# [Task objective]
Repeat every line from the line containing "拒否する (317, 737)" to the end of the data, exactly. Leave the pictures out.

----- Data for review

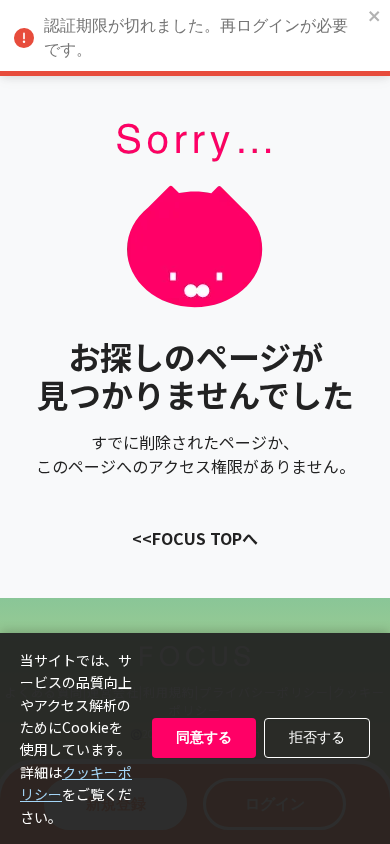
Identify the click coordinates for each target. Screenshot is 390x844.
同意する (204, 737)
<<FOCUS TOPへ (195, 538)
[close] (375, 17)
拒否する (317, 737)
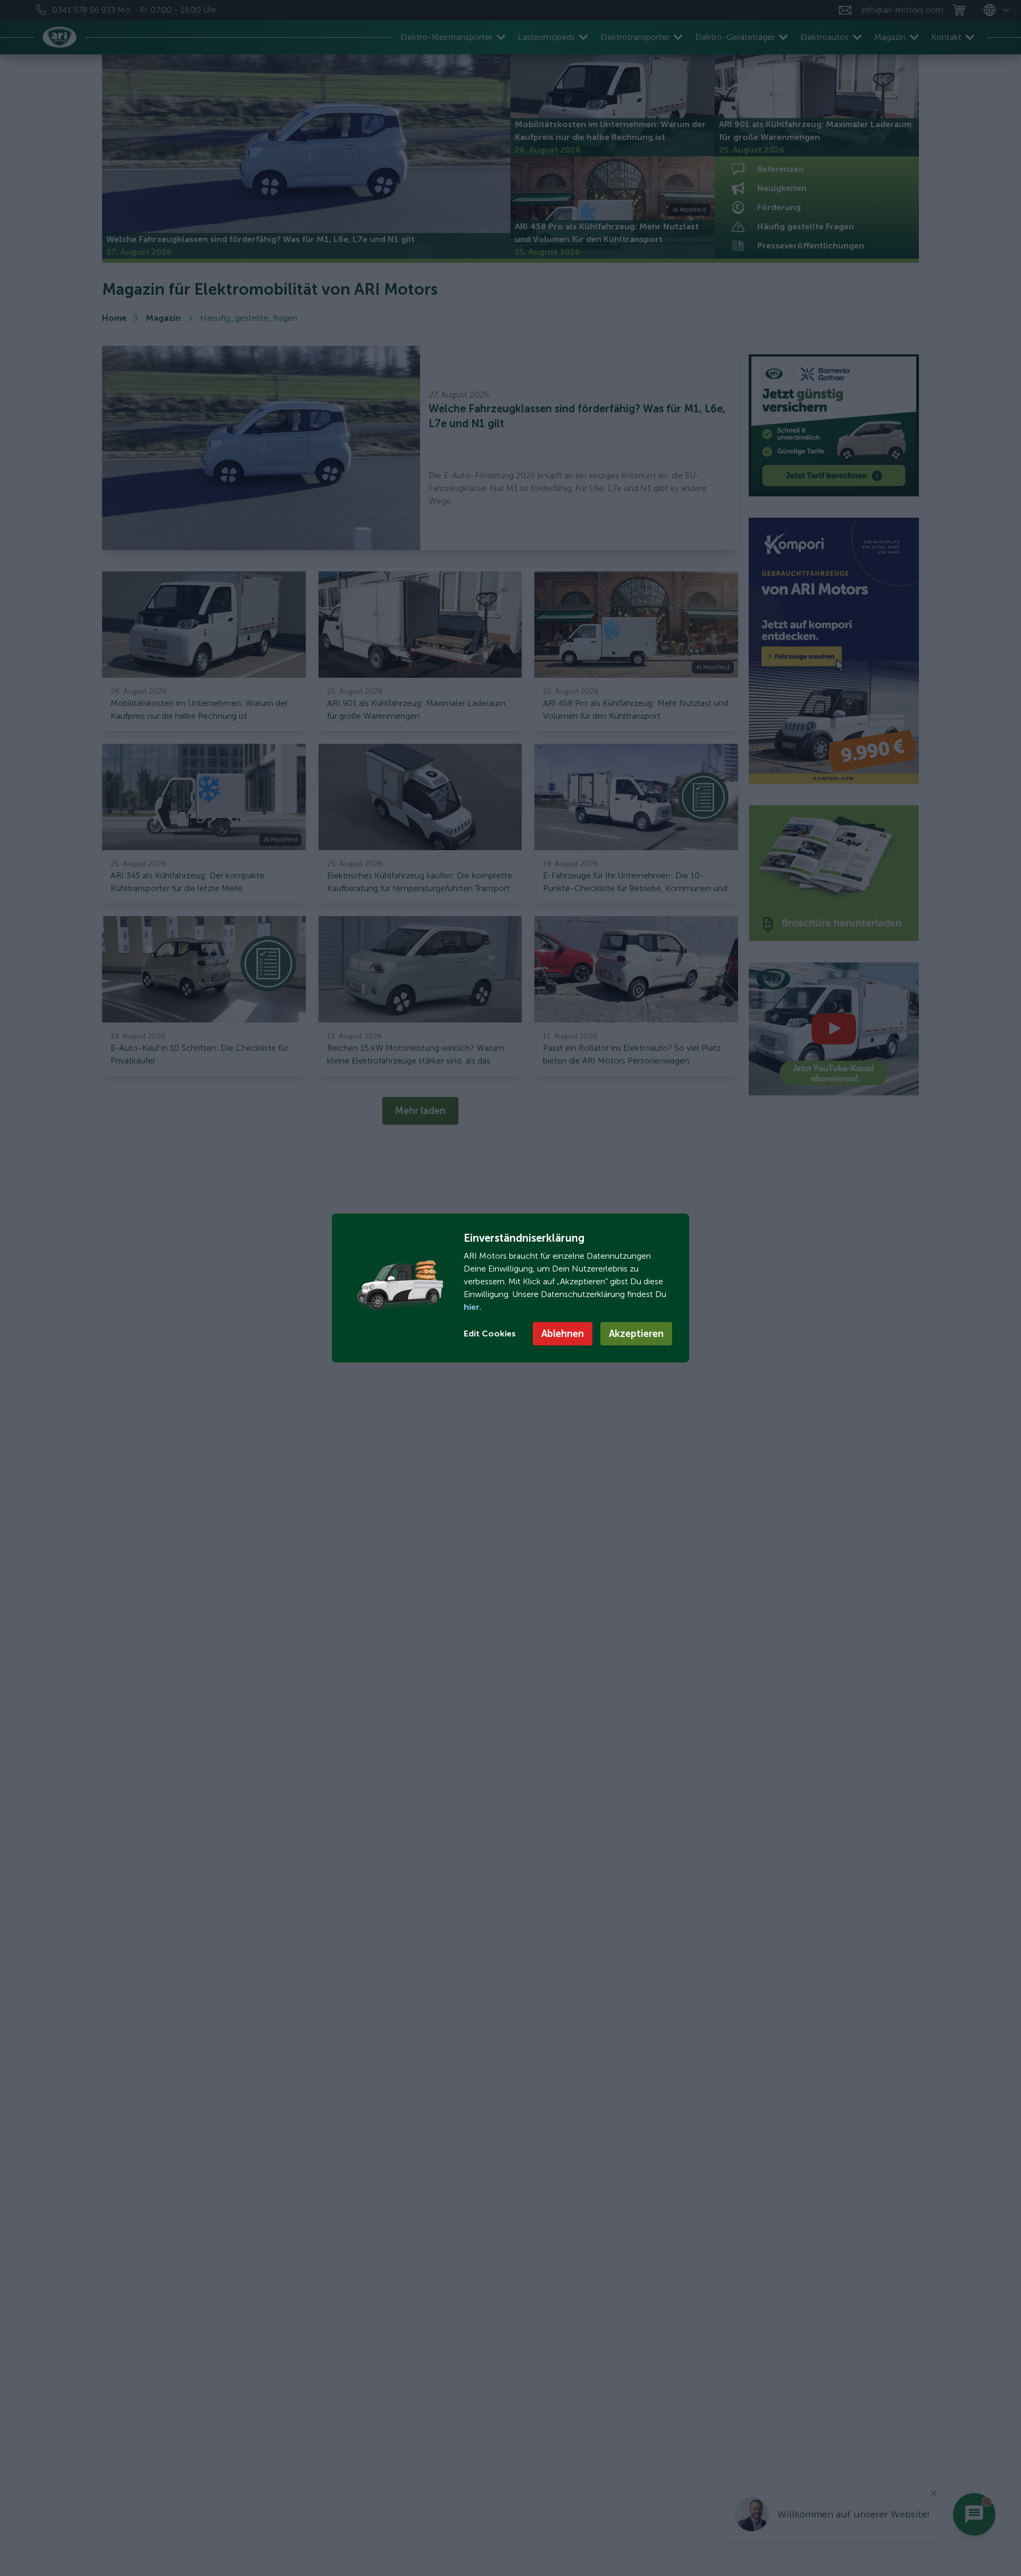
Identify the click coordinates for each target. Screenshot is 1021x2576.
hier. (472, 1307)
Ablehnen (562, 1334)
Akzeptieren (636, 1334)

----------

# [Problem solution]
拒否する (317, 737)
Identify the click coordinates for each target. Screenshot is 1021x2576.
hier. (472, 1307)
Ablehnen (562, 1334)
Akzeptieren (636, 1334)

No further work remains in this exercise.